Where the line with "This screenshot has height=767, width=1292." appears below, start writing out lines exactly, and finish with the line with "This screenshot has width=596, height=600.", which is included; write out nothing else.

» **Entries provided**
------------------------------

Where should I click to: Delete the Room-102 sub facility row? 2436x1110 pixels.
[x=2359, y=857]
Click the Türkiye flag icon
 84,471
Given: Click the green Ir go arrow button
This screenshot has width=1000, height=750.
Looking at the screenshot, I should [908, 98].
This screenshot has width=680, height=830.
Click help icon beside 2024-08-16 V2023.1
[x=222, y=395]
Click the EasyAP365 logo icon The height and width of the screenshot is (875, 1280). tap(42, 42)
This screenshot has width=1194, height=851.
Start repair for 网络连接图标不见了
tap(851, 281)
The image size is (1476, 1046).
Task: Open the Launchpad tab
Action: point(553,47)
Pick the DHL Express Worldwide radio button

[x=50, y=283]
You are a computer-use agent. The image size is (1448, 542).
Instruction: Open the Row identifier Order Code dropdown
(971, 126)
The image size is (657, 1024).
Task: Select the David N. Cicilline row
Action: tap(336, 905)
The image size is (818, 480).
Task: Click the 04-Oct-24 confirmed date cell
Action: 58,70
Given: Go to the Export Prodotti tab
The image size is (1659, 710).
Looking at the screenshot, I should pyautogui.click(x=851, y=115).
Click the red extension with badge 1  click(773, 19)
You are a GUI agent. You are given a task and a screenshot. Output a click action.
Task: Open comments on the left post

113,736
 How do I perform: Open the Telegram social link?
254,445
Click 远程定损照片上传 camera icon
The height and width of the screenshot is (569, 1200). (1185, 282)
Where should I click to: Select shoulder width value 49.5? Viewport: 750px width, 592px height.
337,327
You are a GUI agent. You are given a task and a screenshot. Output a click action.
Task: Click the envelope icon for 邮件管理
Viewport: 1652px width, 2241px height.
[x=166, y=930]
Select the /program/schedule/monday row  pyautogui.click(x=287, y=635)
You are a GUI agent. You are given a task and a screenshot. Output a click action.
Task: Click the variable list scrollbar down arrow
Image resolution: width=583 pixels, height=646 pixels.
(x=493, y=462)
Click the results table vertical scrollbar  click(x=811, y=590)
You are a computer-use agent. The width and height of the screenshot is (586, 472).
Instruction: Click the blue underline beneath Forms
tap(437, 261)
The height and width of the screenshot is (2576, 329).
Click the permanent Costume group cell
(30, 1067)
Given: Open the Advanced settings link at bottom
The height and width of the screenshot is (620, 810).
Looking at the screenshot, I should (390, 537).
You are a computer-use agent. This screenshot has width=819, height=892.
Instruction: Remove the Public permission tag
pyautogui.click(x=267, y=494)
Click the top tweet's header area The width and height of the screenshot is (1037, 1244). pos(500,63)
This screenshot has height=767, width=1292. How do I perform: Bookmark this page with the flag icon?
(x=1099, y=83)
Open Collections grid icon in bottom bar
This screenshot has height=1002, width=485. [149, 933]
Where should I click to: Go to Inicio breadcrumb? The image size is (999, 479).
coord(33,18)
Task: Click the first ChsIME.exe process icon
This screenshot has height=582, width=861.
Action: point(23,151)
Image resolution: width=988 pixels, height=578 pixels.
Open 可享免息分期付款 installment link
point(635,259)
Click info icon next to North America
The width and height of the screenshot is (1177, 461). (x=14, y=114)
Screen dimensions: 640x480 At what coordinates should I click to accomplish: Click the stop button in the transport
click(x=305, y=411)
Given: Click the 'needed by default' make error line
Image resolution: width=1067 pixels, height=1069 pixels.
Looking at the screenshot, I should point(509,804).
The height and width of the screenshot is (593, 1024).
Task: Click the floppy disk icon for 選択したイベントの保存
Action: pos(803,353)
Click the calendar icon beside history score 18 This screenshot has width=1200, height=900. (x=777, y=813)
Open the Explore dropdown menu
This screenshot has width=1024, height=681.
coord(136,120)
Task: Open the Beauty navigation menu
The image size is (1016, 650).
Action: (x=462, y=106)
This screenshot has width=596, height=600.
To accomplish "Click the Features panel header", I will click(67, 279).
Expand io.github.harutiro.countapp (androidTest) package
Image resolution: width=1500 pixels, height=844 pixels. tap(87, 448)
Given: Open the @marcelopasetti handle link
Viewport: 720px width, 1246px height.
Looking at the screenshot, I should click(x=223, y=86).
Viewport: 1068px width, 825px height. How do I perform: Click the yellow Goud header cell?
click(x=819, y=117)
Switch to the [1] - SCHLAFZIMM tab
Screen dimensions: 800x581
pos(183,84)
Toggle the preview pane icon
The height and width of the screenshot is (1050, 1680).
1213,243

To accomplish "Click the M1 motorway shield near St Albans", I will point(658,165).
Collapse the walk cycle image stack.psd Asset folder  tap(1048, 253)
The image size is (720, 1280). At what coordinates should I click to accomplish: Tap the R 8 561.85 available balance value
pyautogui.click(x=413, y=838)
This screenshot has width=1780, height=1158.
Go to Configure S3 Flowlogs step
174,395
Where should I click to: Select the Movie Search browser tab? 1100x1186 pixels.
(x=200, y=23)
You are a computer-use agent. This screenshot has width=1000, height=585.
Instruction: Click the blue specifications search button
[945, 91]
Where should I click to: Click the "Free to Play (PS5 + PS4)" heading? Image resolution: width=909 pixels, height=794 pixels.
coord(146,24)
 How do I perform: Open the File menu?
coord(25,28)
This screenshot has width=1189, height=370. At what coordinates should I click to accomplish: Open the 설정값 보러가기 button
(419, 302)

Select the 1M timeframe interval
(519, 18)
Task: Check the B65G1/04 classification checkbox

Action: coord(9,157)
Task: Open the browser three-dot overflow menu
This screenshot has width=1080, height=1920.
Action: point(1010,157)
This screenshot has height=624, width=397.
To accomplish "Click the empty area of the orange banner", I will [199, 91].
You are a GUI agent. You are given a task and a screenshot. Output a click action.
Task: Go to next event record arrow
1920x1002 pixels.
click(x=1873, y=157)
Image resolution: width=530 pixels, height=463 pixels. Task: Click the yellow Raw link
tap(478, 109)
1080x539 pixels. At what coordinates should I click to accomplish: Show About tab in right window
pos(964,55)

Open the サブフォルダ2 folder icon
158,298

------------------------------

» **Answer below**
This screenshot has height=767, width=1292. How do I perform: Bookmark this page with the flag icon?
(x=1099, y=83)
Open Collections grid icon in bottom bar
This screenshot has height=1002, width=485. [149, 933]
Where should I click to: Go to Inicio breadcrumb? The image size is (999, 479).
coord(33,18)
Task: Click the first ChsIME.exe process icon
This screenshot has height=582, width=861.
Action: point(23,151)
Image resolution: width=988 pixels, height=578 pixels.
Open 可享免息分期付款 installment link
point(635,259)
Click info icon next to North America
The width and height of the screenshot is (1177, 461). (x=14, y=114)
Screen dimensions: 640x480 At what coordinates should I click to accomplish: Click the stop button in the transport
click(x=305, y=411)
Given: Click the 'needed by default' make error line
Image resolution: width=1067 pixels, height=1069 pixels.
Looking at the screenshot, I should point(509,804).
The height and width of the screenshot is (593, 1024).
Task: Click the floppy disk icon for 選択したイベントの保存
Action: pos(803,353)
Click the calendar icon beside history score 18 This screenshot has width=1200, height=900. (x=777, y=813)
Open the Explore dropdown menu
This screenshot has width=1024, height=681.
coord(136,120)
Task: Open the Beauty navigation menu
The image size is (1016, 650).
Action: (x=462, y=106)
This screenshot has width=596, height=600.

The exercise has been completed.